PROBLEM SET:
1. Please reproduce the Leonardo Mansueti passage from "He was nominated" to "promoted to Cardinal.", word for word.
2. Decide whether each statement agrees with the Leonardo Mansueti passage, answering yes or no and quoting the words that settle it: (a) Pope Paul II named Mansueti Master of the Sacred Palace in 1465. (b) Mansueti's term as Master General of the Dominican Order ended in 1474. (c) Borselli faulted Mansueti for being too harsh in his dealings with Pope Sixtus IV.

SOURCE EXCERPT:
--------------------------------

= Leonardo Mansueti =

Leonardo Mansueti was an Italian Dominican and librarian.

He was nominated Master of the Sacred Palace by Pope Paul II in 1465. Mansueti held this important post, which entailed being the Pope's personal preacher and theologian, from 1465 to 1474.

He was Master General of the Dominican Order (1474–1480); his major legacy was commencing registers of the Order of Preachers in more or less continuous series, especially of appointments and inquisitions. Gioralomo Borselli praised Mansueti as being learned, moral, and regular, but criticized him as being too tame in his interactions as Master with Pope Sixtus IV, possibly in the vain hope of being promoted to Cardinal.

--------------------------------

SOURCE MATERIAL:
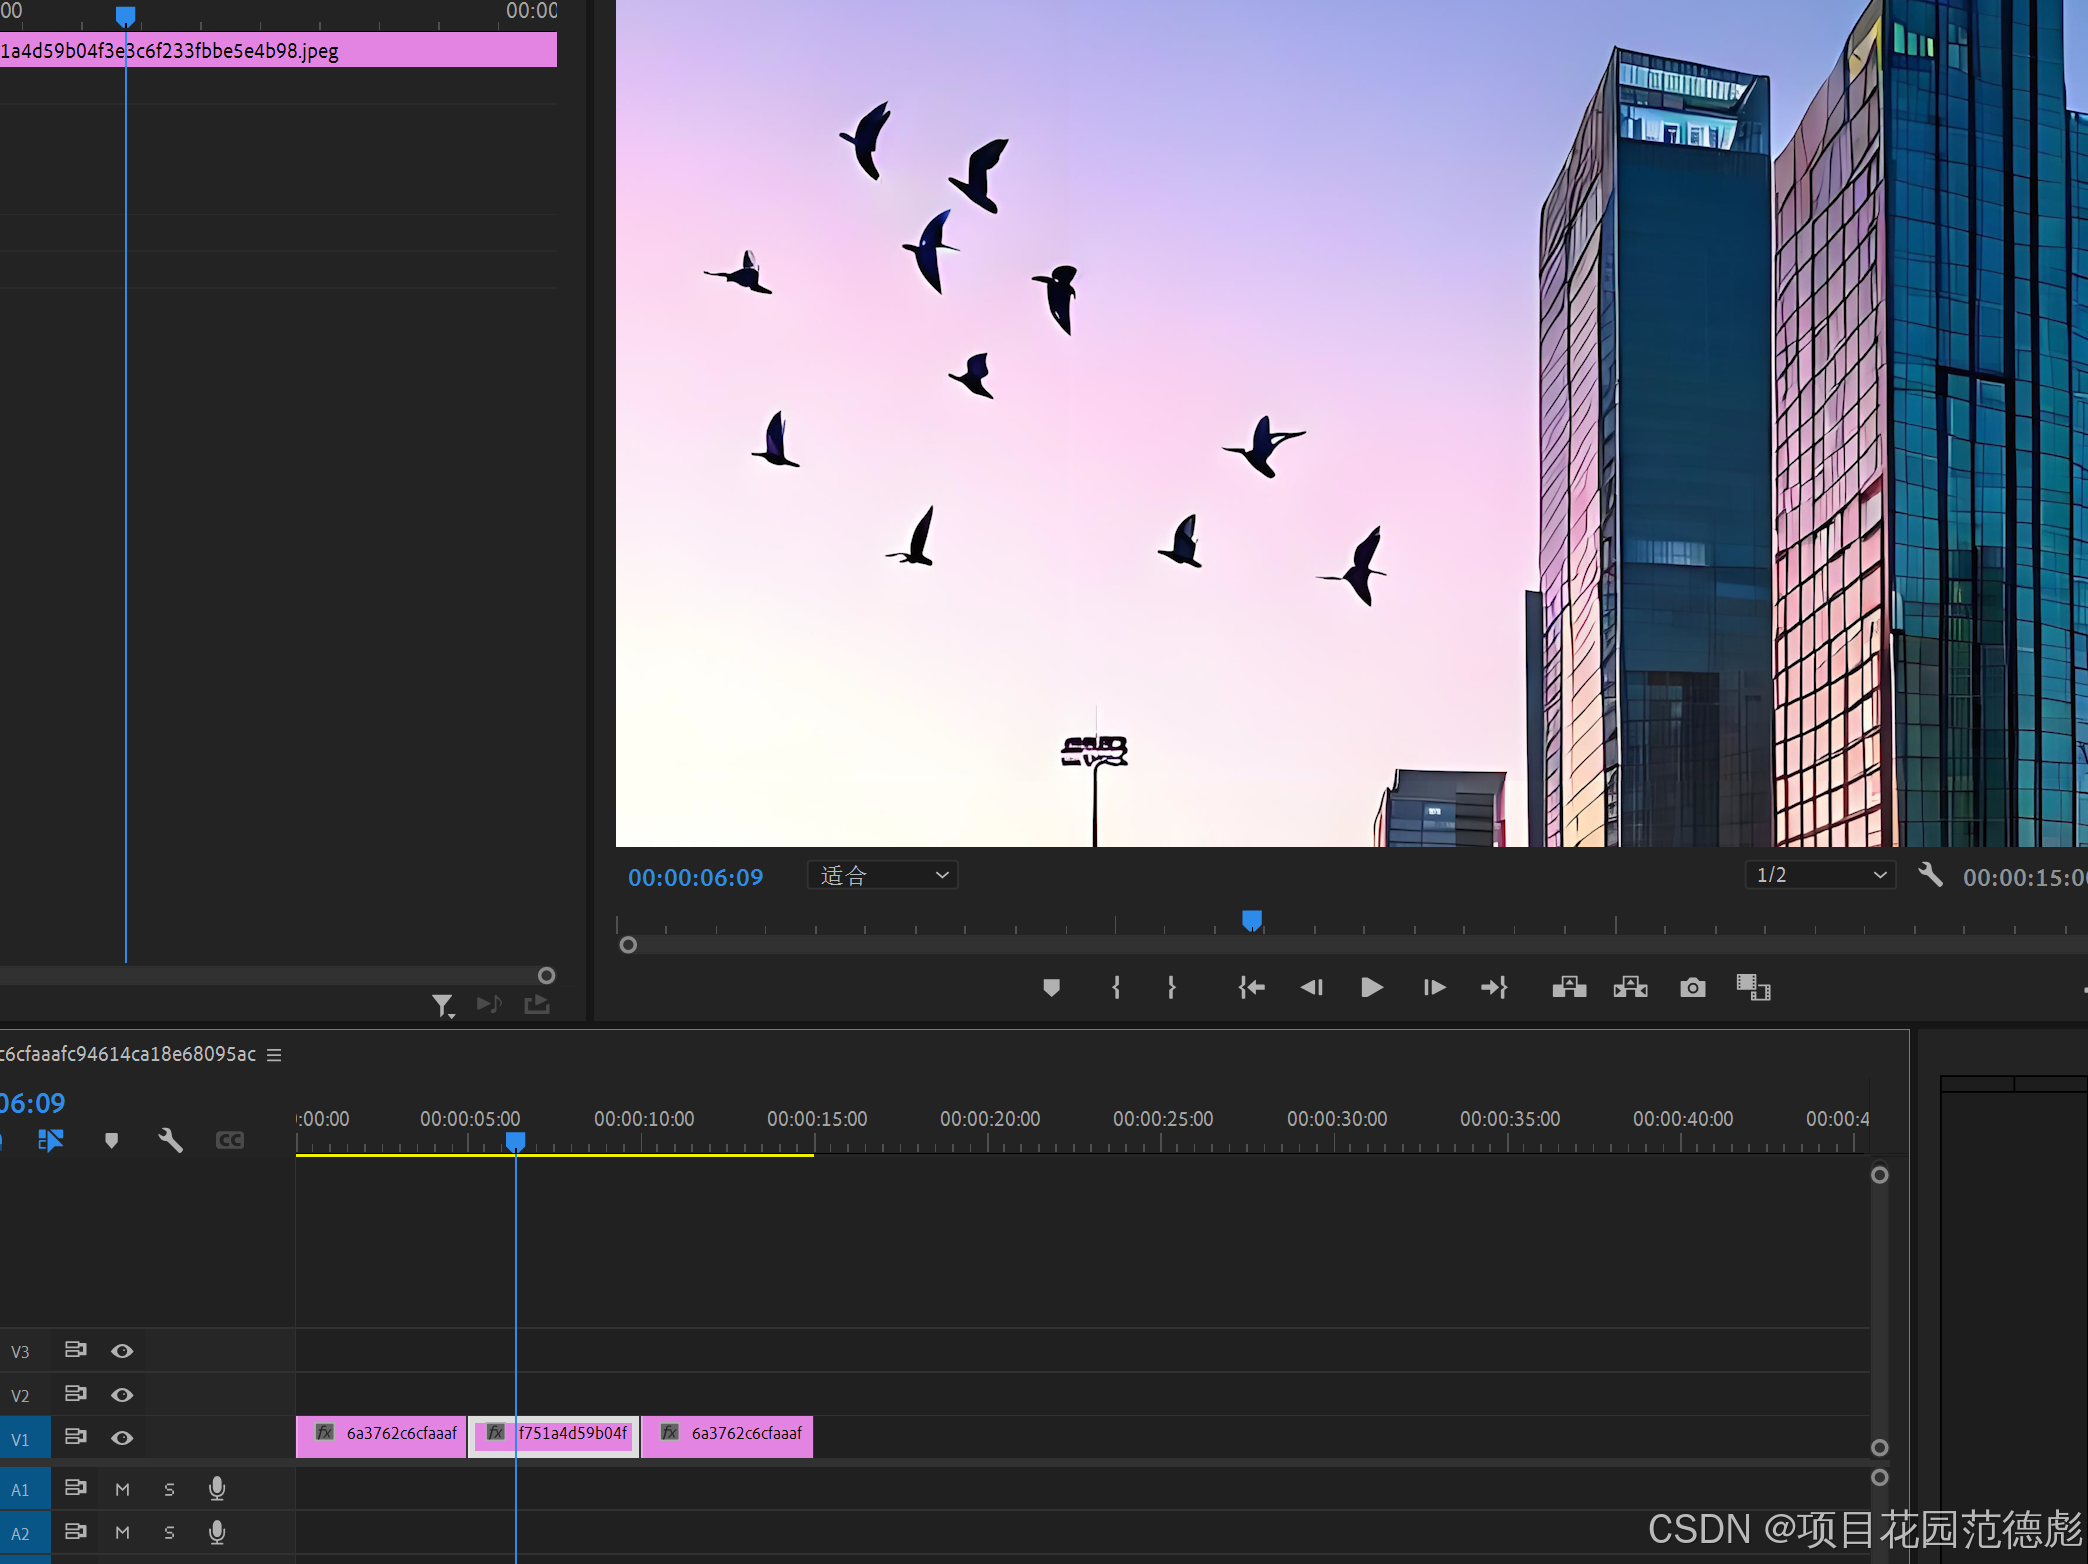Open the sequence panel hamburger menu
Viewport: 2088px width, 1564px height.
(274, 1055)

--------------------------------

ANSWERS FOR THE EXERCISE:
1.
He was nominated Master of the Sacred Palace by Pope Paul II in 1465. Mansueti held this important post, which entailed being the Pope's personal preacher and theologian, from 1465 to 1474.

He was Master General of the Dominican Order (1474–1480); his major legacy was commencing registers of the Order of Preachers in more or less continuous series, especially of appointments and inquisitions. Gioralomo Borselli praised Mansueti as being learned, moral, and regular, but criticized him as being too tame in his interactions as Master with Pope Sixtus IV, possibly in the vain hope of being promoted to Cardinal.

2.
(a) Yes: "He was nominated Master of the Sacred Palace by Pope Paul II in 1465."
(b) No: "He was Master General of the Dominican Order (1474–1480)"
(c) No: "criticized him as being too tame in his interactions as Master with Pope Sixtus IV"